And there you have it. With a gentle pull of my left hand, the intermediate softball hold at the start of the Tempest crux popped off and sent me airborne. In it's place is a shere vertical edge. The difficulty remains about the same, or maybe a tad easier.

I don't know why a hold that's been used thousands of times chose to detach right then. If I have to blame anything I'm going to say it's Freestone Gym's fault. I've been bouldering in there since winter and I guess I just didn't realize how much stronger it's made me.

Now if only that were true...


Saturday, April 21, 2012

Kurt Reports In

Kurt sent in this report from climbing last weekend (April 14):

Without the newly named "Rain Boys" (Ken and Tim who went climbing on stormy Sunday instead of one of the perfect spring days Friday and Saturday) the rest of us made due at Mill Creek on Saturday. No new routes were done but major advances were completed by Kurt. With the "Big Science Area" using names derived from academia, he has come up with a name for his crack project in the dihedral: "Crack a Book." Also, Kurt completed the coveted 2nd ascent of the Tic or Treat crack on the far right side of the Tiger Stripe Wall. He said: "It helped that I also did the first ascent - all the pro and moves were known." He also mentioned someone "unknown" had started a route** to the right of Give and Take and it doesn’t look to be a crack like the rest of the climbs over there. "It wouldn't be that much work to drill 542 one-inch holes to make another crack," said Kurt. "Though that might cause some controversy."
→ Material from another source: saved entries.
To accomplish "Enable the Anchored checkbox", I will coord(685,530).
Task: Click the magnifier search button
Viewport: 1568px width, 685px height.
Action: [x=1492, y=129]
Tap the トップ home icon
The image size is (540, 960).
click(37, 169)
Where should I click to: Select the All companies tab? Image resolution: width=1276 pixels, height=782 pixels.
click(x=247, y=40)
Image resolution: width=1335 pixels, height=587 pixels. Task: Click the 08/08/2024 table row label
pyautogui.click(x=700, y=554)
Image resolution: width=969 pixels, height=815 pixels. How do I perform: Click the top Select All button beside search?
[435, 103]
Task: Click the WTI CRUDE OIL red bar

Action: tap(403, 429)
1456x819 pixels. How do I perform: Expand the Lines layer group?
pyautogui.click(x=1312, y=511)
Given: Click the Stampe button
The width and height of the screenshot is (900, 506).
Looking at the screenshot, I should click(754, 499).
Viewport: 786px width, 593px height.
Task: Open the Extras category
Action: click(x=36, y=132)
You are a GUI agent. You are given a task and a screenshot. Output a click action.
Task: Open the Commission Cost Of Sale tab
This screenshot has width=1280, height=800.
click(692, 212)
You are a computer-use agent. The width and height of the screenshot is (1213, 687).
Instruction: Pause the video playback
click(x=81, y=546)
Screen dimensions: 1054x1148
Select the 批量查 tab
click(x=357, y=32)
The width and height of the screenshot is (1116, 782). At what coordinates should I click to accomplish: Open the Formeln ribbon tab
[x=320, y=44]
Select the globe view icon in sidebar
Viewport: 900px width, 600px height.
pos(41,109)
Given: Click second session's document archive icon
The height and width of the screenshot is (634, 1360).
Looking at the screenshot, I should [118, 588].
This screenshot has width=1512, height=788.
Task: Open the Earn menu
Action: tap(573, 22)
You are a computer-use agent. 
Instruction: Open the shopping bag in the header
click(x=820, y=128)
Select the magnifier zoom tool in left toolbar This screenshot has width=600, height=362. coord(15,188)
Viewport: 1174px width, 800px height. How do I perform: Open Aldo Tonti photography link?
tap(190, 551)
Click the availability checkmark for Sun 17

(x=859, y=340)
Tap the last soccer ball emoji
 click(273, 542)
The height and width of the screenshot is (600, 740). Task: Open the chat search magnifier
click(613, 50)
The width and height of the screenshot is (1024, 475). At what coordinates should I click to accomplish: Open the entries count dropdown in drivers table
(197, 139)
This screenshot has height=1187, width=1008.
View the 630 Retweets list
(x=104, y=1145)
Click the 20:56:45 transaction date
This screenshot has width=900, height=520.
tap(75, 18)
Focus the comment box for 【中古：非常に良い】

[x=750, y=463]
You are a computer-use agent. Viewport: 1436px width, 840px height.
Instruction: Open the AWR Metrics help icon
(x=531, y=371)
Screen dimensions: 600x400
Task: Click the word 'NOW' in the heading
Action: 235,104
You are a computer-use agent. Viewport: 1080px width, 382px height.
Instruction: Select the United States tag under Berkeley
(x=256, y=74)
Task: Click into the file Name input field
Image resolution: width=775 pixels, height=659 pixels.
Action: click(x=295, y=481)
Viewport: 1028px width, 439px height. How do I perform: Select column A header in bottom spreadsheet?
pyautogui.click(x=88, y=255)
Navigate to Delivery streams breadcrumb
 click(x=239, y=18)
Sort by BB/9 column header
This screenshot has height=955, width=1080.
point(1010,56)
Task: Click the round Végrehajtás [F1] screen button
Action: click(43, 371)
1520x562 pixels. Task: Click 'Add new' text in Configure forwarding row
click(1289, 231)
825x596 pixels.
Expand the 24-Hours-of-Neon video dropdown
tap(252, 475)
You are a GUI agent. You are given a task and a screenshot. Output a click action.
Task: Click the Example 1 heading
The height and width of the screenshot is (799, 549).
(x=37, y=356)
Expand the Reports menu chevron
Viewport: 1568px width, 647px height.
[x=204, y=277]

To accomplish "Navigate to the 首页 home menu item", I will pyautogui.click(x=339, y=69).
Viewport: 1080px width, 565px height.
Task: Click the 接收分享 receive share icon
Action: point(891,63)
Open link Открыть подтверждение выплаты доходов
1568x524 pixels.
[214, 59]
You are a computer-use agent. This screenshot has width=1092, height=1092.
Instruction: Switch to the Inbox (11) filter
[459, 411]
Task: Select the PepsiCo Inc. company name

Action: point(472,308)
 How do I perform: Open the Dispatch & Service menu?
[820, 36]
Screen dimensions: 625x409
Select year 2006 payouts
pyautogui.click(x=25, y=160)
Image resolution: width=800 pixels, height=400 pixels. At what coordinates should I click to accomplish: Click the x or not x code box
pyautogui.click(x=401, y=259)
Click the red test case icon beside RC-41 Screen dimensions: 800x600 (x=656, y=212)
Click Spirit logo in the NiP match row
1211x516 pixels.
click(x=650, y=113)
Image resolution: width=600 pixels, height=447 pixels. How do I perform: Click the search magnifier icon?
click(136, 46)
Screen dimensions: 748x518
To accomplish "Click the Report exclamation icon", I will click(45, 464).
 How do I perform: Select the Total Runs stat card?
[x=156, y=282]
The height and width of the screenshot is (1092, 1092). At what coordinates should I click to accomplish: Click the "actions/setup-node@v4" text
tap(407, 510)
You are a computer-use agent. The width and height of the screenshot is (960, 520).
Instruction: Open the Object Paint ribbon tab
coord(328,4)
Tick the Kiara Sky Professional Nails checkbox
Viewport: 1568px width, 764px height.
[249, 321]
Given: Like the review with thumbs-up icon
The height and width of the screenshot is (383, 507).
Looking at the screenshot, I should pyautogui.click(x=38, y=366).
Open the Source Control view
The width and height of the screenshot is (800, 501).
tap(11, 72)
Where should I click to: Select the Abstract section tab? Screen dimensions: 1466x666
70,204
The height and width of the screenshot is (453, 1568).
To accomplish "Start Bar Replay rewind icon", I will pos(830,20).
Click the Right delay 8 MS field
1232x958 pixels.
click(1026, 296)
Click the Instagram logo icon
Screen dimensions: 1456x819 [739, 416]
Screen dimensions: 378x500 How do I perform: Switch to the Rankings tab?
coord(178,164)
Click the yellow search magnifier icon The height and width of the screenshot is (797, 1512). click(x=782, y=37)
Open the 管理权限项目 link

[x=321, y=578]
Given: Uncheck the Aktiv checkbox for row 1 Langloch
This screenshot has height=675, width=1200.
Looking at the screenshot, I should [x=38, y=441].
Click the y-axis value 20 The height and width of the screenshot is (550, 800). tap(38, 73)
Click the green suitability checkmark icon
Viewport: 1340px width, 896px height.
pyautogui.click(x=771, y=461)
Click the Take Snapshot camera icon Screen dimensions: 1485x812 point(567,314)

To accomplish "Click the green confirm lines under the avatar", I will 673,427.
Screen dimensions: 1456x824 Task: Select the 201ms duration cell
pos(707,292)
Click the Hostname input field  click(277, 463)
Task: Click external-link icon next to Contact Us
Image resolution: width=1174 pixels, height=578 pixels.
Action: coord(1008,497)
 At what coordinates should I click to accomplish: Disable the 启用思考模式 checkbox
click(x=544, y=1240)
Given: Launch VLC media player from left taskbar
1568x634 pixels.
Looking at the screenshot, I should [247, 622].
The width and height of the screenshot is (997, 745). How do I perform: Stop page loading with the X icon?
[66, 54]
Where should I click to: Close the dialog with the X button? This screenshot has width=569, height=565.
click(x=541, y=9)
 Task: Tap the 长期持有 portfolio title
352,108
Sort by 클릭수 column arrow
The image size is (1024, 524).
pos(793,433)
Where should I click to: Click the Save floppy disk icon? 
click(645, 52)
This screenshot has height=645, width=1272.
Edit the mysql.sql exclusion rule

**Ken's project "War Crazed Culprits." It's gonna be sick!

Sunday, April 8, 2012

Little Heroes and Mighty Mouse

Bolting Mighty Mouse

Little Heroes is a short, steep, fun sector that lies up-slope from the Tick Farm and before the Big Science area. The longer routes Liger and Cougar Bait take off from the ground at the less featured orange rock just before Little Heroes.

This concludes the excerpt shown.